*** SUPPLIED MATERIAL ***

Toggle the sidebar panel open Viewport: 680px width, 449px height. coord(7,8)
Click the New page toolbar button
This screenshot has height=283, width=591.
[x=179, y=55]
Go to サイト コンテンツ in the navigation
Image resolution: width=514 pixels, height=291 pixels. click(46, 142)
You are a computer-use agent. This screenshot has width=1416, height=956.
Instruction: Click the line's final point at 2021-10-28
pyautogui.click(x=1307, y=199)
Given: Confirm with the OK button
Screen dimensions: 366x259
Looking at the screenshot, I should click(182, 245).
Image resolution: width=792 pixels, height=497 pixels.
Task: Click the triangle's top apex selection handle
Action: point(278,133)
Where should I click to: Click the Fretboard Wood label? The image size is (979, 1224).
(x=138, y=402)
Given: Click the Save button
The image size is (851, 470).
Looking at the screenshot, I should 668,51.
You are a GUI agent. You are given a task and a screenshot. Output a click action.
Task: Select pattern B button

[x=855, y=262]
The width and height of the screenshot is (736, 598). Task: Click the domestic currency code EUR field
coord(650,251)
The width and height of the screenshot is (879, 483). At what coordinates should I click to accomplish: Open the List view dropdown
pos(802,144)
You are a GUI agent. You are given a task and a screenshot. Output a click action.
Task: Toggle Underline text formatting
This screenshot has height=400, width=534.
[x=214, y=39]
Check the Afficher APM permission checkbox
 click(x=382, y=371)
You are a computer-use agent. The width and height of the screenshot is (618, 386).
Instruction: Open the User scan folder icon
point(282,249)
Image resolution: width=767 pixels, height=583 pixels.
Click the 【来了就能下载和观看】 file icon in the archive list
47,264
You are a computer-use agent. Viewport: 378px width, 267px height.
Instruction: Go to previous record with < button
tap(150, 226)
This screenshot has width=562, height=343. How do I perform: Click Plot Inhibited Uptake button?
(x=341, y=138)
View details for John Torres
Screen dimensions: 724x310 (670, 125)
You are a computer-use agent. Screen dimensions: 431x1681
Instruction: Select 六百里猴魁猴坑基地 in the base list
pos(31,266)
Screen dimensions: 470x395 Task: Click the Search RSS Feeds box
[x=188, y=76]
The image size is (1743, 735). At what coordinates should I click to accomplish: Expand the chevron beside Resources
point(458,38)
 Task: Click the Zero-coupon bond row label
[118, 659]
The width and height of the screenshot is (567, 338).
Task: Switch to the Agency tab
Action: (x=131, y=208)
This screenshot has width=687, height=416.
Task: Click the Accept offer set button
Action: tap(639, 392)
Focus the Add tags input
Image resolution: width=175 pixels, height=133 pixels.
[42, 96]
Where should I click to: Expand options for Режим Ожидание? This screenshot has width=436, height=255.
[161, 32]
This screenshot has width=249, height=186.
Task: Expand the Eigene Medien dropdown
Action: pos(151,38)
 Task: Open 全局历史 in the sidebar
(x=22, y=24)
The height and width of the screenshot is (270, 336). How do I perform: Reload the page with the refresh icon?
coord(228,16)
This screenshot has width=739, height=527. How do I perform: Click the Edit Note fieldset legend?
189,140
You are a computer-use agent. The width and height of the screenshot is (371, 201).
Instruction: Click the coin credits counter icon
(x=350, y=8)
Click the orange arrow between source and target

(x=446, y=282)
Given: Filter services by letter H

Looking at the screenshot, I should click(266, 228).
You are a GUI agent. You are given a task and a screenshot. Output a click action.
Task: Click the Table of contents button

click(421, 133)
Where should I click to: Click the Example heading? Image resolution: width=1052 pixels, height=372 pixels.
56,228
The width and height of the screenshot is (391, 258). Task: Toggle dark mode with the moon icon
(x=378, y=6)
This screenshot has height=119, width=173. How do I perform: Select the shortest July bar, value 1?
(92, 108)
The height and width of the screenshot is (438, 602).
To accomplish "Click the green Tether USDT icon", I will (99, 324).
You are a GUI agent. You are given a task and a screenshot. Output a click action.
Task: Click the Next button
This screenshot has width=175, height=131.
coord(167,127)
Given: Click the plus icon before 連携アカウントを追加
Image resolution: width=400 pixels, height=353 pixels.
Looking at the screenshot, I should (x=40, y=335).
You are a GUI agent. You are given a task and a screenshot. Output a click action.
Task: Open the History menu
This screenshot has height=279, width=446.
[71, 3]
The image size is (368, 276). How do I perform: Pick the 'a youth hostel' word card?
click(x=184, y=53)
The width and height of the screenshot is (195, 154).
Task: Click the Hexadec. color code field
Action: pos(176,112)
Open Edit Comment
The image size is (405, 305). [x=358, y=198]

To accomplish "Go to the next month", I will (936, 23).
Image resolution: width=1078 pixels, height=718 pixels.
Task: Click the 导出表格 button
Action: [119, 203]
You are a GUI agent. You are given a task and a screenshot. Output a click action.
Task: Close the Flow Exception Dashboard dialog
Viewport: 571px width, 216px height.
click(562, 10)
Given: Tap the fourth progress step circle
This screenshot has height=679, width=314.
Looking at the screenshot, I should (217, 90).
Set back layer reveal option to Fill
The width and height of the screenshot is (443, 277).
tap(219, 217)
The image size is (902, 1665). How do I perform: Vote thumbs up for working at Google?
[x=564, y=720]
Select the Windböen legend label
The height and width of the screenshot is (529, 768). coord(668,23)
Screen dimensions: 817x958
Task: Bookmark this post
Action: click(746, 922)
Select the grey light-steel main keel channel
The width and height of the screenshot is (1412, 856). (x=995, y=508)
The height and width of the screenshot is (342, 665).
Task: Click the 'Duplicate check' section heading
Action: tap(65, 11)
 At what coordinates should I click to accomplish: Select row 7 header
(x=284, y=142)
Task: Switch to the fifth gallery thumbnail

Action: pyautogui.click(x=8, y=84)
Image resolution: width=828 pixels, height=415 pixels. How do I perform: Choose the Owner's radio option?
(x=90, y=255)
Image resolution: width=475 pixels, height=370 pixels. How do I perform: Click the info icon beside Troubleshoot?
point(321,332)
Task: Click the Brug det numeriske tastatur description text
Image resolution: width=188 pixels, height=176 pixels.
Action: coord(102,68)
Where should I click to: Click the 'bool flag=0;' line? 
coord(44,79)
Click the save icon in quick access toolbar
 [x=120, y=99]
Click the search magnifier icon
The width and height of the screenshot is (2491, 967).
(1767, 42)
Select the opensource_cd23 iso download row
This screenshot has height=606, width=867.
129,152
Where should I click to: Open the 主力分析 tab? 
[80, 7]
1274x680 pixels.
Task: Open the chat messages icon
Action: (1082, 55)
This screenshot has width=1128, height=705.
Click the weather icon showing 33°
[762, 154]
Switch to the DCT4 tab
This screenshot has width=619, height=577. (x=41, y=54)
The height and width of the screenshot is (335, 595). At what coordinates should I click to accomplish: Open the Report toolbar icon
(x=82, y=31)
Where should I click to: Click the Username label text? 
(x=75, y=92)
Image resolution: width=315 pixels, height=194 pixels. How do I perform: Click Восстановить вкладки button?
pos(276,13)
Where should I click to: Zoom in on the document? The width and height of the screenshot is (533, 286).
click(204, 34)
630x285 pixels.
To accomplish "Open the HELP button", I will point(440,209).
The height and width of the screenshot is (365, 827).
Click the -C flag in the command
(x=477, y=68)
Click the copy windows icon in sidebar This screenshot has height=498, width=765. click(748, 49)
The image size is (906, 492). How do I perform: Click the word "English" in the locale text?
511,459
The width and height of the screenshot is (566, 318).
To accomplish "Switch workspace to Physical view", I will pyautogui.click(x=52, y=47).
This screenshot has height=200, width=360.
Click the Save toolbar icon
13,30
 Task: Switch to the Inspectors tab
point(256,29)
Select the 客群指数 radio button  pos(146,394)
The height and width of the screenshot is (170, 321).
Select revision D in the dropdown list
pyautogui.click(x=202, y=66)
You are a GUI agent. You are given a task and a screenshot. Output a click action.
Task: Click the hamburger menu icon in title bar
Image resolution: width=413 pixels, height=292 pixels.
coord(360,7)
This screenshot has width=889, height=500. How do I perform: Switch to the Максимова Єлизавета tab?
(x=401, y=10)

*** End of SUPPLIED MATERIAL ***

[THE PROBLEM]
The string "menu" marks the lines to return from the material. Copy each one.

[YOUR SOLUTION]
Task: Open the History menu
Task: Click the hamburger menu icon in title bar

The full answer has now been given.